Frank Tompa and officials

Frank Tompa (left) shows Waterloo administrators the Centre for the Oxford English Dictionary (University of Waterloo Special Collections & Archives)

The first problem the team faced was digitizing the existing dictionary: it only existed in printed books and on steel printing plates, and image-to-text software was too rudimentary to handle the dictionary's complex and inconsistent use of fonts, italics, and special characters. Ultimately, OUP hired a firm in Pennsylvania to manually type out the dictionary one page at a time, then mail the discs with the text files to Waterloo.

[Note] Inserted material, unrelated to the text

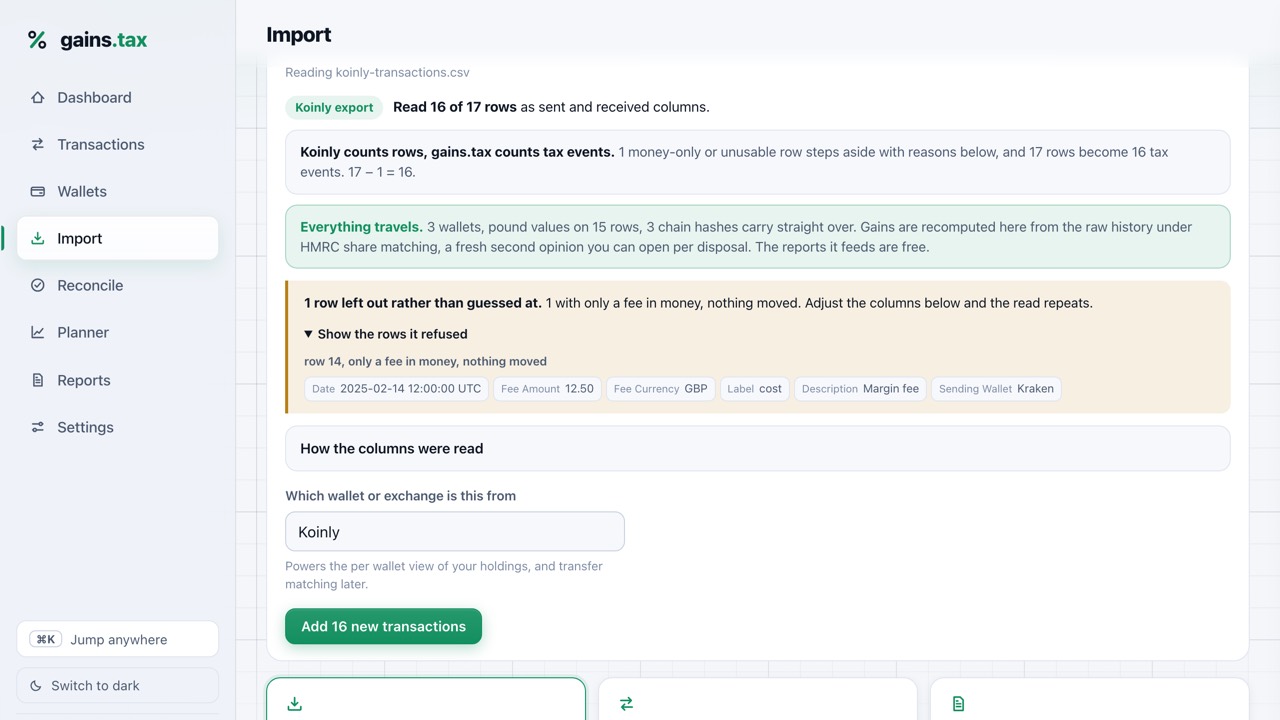Click the Planner chart icon
Image resolution: width=1280 pixels, height=720 pixels.
[x=38, y=332]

"At the time, nothing had been computerized that was that big," Tompa says. "There were a few specialized computer databases, like the law database LEXUS-NEXUS, but nothing searchable, nothing like the OED. For reference, the Bible takes up maybe 5 MB of storage, the complete works of William Shakespeare maybe 12? The Oxford English Dictionary was 540 MB of information. It was enormous - ten times the size of the average computer's memory!"

1980s magnetic tape reel

A magnet tape spool used to send samples of formatted text from Waterloo to Oxford (courtesy of the University of Waterloo Computer Museum)

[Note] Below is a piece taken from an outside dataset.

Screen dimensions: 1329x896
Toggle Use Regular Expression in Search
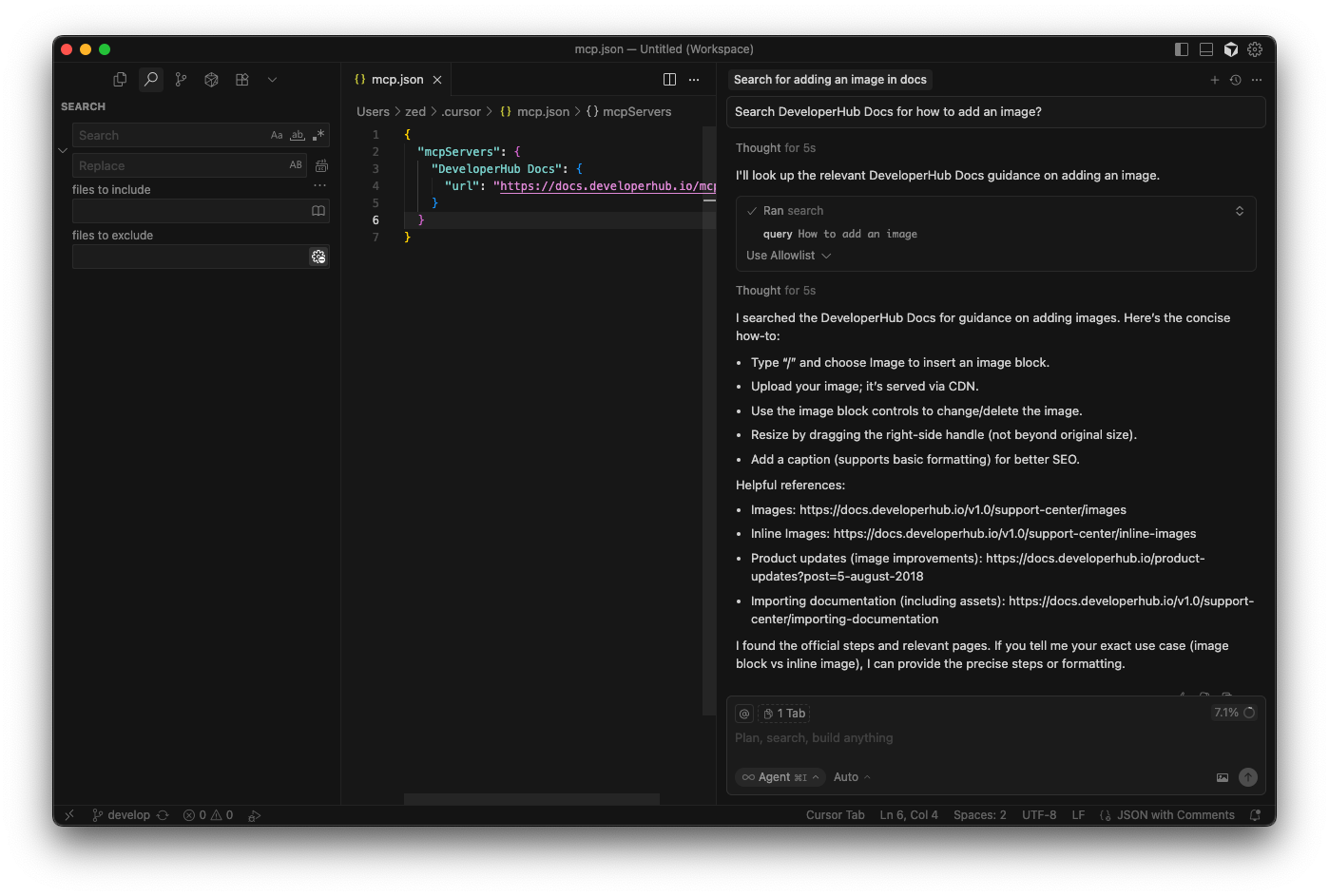point(318,135)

They also faced a UI-UX problem: communicating an electronic dictionary's usefulness to the libraries, scholars, and students who would use it. To make sure the new OED would work for its users, the Computer Science researchers teamed up with colleagues in the Faculty of Arts to build a study surveying humanities experts around the world. "There was no Google back then," Tompa says. "People didn't really understand the concept of looking things up by category - for example, looking up all the words used by Geoffrey Chaucer. It was kind of like asking horse and buggy drivers how they would use a car, and where they would like the steering wheel to be."

Climbing "Scholarly Everest"

Further complicating matters, the formatting of the original dictionary was inconsistent and had to be rewritten and reorganized so that a computer could understand it. The team wrote several new programs to help standardize the dictionary's format, tag the data, and make it understandable for both the human editors and the computers processing it. Gonnet created a grammar-based search system, GOEDEL, that would allow users to write complex queries, such as "finding all of the etymologies mentioning the word 'knife.'"

Once the team developed GOEDEL, as well as an index software called PAT, they could invite scholars to do experimental research using the New OED Project. One academic used the database to help her build a dictionary of Caribbean English. Another medieval scholar searched for all the words that had entered English from Anglo-Norman French.

Thanks to the interdisciplinary work and collaboration of researchers on both sides of the Atlantic, the Second Edition of the Oxford English Dictionary was published in 1989, only five years after work began. Time magazine called it "a scholarly Everest." This OED contained more than 615,000 definitions, which could be accessed via 20 printed volumes - or, by 1992, a two-disc CD-ROM. Now, updating the digital dictionary would be as simple as typing a few lines of text.

Poster for new OED

A poster advertising the Second Edition of the OED (courtesy of the University of Waterloo Computer Museum)

Meanwhile, at the University of Waterloo, the computer science researchers found applications for their database innovations that went far beyond the OED. In 1991, Tompa, Gonnet, and Dr. Tim Bray co-founded OpenText: a tech company that powered early search engines like Yahoo! and Netscape, and quickly became an essential part of helping governments and corporations employ the power of the emerging Internet. Today, OpenText is the third-largest Canadian tech company, with more than 22,000 employees worldwide.

"The New OED Project was iterative, collaborative, and very fun," Tompa says. "It was such a great example of how people in the arts and technology can help each other learn and innovate. Some people like to stay in their own silos, but I really enjoyed working with all those users. That's why I got into computer science - to create something that would be useful for people."